The primary hadith in this regards is a famous narration of the Prophet, “The people are empowered over their property.” (الناس مسلطون على أموالهم). There are, however, some problems related to this hadiths chain of narrators, since its chain is broken, and it was not mentioned in any of the four books that are usually considered to be the main, authentic books of hadith amongst the Shi’ite jurists. However, most jurists consider that the import of the hadith is confirmed by numerous other narrations, that make a similar implication. An example is the sahih narration of Muhammad ibn Muslim from Imam al-Baqir, where the Imam was asked about a person who sought to buy a patch of earth at the mouth of the Nile river, but there was dispute amongst the people of the area as to who owned it, and who did not. The Imam said: “You cannot buy it except with the permission of its owners.” (لا تشتراها إلا برصا أهلها)
14. The Principle of Purity (قاعدة الطهارة)

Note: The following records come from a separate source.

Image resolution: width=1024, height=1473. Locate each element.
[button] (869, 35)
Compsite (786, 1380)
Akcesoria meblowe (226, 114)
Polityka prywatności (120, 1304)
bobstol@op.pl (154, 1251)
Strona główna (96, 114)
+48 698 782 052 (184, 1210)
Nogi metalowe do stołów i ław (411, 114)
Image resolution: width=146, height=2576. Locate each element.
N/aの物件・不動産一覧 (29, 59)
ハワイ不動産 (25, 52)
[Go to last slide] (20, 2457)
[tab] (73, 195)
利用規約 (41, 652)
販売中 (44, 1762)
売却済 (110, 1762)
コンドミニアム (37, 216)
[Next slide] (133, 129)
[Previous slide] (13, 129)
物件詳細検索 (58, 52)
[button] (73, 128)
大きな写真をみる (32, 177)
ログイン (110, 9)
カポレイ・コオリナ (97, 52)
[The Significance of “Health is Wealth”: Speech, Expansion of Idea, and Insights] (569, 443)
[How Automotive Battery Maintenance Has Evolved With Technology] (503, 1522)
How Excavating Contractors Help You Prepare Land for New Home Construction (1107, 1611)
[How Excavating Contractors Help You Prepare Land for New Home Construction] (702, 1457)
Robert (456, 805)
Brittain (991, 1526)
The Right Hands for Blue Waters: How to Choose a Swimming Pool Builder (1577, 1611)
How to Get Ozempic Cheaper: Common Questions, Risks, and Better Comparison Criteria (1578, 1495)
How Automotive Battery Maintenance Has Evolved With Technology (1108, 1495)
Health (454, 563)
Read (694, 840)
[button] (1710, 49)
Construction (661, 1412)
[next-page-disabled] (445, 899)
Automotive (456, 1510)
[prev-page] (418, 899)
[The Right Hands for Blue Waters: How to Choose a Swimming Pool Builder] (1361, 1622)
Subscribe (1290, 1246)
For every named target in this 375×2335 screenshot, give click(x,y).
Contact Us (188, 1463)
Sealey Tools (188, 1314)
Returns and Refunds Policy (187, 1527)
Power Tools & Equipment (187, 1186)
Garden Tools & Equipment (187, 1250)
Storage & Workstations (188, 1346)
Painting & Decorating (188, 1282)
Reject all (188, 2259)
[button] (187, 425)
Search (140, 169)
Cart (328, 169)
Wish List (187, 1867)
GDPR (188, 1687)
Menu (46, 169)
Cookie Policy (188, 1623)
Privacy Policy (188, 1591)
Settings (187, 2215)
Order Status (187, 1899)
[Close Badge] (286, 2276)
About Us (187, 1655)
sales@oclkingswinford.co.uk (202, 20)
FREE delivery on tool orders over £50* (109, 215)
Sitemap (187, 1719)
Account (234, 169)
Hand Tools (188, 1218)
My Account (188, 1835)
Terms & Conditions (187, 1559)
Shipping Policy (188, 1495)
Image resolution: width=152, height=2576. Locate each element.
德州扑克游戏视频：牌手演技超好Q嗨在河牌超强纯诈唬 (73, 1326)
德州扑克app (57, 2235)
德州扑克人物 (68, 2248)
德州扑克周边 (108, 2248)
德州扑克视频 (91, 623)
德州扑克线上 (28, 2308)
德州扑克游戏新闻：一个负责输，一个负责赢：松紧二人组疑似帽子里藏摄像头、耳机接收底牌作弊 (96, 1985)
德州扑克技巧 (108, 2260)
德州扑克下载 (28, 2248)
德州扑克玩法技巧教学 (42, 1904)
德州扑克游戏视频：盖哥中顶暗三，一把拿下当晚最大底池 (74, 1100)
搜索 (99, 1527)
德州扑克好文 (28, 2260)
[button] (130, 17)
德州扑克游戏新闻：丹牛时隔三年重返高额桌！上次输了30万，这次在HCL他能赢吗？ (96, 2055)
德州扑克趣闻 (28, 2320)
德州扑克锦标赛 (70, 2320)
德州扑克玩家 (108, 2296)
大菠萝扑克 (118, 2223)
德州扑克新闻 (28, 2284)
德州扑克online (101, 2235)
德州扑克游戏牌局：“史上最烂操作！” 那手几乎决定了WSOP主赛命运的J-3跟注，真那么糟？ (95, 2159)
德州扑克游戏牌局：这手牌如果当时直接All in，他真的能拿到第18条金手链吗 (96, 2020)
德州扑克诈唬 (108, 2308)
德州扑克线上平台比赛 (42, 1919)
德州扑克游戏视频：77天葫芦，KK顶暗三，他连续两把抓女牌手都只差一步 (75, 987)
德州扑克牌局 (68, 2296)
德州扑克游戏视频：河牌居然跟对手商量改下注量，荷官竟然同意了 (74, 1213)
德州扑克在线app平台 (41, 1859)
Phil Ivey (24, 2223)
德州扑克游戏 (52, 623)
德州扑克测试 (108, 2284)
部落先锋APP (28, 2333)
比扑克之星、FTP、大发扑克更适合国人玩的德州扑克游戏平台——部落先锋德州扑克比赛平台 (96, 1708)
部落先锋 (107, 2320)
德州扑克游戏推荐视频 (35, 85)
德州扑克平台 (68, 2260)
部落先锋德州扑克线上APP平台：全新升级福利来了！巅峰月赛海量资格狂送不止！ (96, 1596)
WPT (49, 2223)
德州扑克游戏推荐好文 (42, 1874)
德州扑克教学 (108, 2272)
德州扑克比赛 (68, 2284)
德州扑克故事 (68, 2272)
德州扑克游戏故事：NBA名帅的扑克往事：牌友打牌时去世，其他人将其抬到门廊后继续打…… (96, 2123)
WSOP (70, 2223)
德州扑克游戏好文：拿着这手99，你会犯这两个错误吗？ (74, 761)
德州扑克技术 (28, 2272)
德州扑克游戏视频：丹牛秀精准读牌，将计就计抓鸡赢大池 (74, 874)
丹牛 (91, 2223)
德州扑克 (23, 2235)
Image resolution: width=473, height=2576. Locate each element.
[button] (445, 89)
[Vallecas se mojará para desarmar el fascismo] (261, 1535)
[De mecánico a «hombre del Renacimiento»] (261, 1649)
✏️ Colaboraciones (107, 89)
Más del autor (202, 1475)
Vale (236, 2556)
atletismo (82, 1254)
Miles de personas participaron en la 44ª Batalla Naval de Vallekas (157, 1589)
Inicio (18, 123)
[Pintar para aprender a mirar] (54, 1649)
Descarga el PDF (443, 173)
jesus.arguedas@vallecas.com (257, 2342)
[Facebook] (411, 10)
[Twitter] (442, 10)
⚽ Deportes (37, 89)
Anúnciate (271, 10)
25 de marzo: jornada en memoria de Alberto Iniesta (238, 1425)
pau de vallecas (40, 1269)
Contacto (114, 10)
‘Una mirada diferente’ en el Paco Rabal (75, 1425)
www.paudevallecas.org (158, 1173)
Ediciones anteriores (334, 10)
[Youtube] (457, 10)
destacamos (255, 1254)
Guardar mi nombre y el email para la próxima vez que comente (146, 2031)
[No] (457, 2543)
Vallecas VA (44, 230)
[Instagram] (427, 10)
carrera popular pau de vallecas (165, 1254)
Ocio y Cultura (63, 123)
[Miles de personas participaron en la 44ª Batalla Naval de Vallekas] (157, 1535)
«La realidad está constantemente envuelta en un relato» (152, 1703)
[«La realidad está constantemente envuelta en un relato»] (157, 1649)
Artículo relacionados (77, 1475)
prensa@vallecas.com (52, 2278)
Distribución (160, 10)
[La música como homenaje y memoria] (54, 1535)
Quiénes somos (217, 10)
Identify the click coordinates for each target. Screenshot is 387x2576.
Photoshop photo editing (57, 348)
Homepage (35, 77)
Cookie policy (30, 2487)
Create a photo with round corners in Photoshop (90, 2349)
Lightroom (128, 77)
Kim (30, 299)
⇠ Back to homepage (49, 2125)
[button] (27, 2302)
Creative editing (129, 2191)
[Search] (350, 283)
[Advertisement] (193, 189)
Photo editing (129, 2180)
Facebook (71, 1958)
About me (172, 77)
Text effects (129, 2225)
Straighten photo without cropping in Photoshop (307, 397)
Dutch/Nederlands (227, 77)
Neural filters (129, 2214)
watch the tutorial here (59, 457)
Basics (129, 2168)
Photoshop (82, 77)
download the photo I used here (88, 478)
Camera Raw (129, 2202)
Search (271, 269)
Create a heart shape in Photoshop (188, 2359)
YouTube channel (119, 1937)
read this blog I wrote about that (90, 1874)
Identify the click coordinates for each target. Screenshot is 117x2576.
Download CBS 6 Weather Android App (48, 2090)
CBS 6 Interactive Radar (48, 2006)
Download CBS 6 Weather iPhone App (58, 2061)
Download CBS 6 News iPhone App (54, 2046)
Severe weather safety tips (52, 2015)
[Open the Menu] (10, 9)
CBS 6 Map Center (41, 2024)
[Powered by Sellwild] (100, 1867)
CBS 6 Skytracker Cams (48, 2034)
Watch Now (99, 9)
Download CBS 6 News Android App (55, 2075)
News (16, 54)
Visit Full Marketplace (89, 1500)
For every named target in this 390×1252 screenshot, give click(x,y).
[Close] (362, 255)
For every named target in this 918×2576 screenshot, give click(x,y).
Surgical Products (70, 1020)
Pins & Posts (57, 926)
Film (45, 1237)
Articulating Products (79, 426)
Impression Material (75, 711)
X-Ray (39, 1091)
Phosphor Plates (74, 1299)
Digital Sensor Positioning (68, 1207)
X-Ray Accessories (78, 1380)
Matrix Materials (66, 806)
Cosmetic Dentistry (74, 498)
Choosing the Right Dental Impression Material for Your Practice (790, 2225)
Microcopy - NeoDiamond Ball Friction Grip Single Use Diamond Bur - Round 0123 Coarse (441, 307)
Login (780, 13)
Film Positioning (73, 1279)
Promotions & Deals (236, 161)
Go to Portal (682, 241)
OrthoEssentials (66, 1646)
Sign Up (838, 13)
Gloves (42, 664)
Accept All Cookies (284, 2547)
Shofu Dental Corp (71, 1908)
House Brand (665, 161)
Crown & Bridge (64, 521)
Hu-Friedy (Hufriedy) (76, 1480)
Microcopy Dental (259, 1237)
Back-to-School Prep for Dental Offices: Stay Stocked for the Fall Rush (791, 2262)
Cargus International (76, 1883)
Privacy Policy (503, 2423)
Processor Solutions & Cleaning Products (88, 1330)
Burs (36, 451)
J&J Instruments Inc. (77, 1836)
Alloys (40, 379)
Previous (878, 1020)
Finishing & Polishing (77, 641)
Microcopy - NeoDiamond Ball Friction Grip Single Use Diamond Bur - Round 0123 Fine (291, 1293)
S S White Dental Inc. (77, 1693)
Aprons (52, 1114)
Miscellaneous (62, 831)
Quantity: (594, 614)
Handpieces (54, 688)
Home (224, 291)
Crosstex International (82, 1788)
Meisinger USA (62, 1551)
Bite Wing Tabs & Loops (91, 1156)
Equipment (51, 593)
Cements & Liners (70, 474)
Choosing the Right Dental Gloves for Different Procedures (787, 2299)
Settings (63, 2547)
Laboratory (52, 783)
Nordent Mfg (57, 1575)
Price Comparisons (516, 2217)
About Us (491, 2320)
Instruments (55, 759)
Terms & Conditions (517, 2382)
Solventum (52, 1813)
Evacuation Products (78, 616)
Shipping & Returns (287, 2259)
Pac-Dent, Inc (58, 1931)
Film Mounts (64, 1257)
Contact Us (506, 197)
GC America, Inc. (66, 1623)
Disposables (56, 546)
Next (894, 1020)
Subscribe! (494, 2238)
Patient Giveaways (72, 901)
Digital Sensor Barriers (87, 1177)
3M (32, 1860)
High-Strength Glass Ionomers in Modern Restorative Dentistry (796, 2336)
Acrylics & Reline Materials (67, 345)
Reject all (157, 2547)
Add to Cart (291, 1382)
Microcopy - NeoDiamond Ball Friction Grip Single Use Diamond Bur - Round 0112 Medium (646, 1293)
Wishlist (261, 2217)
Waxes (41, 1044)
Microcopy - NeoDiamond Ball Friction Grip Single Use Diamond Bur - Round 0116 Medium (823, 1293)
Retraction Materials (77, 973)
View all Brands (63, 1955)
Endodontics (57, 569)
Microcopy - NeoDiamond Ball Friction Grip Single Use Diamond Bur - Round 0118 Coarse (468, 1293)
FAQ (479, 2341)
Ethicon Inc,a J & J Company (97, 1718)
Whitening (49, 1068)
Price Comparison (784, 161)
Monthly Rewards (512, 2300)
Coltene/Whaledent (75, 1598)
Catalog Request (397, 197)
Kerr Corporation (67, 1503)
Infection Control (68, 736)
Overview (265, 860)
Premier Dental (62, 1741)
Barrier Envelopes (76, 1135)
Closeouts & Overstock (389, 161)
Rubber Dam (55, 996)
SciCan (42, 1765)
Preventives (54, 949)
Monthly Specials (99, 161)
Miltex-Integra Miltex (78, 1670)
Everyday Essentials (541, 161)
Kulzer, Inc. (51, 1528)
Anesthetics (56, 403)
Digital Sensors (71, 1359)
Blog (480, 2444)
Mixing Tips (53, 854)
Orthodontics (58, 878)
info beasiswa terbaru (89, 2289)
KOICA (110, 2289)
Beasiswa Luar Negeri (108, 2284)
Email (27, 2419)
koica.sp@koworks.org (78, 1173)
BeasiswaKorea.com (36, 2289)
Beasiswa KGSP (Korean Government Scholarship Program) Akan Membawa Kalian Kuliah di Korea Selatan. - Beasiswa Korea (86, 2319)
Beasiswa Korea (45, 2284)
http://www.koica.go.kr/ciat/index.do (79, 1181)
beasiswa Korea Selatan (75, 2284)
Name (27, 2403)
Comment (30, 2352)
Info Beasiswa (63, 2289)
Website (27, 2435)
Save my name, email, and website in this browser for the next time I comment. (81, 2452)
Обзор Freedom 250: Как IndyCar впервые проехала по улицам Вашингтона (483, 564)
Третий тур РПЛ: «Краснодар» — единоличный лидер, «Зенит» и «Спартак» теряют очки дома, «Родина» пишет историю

The Principle of Purity (قاعدة الطهارة) states that all things are to be considered ritually pure until proven otherwise. This is a universally accepted principle amongst religious jurists. Many narrations are offered in support of it, such as the muwatthaqah narration of ‘Ammar al-Ma’rufah: “Everything is clean until you know that it is unclean. If you know, then it is to be considered unclean; otherwise, there is no obligation upon you.” (كل شيء نظيف حتى تعلم أنه قذر. فاذا علمت فقد قذر و ما لا تعلم فليس عليك). It should be remembered, however, that “knowing” does not necessarily mean actual knowledge. If a thing was ritually impure before, and then one doubts that it is still pure, the principle of istishab would apply, and the thing would still be considered to be ritually impure.
15. The Principle of the Sanctity of a Muslim’s Property (قاعدة إحترام مال المسلم)
The Principle of the Sanctity of a Muslim’s Property (قاعدة إحترام مال المسلم). This principle states that a Muslim’s property is absolutely sacrosanct, and cannot be violated by another person under any circumstances. The most important narration justifying this principle is the sahih narration of Abu Basir from Imam al-Baqir, from the the Prophet, where he says: “Insulting a believer is an insult, and killing him is disbelief, and the sanctity of his wealth is like the sanctity of his blood.” (سب المؤمن فسق و قتله كفر و حرمة ماله كحرمة دمه).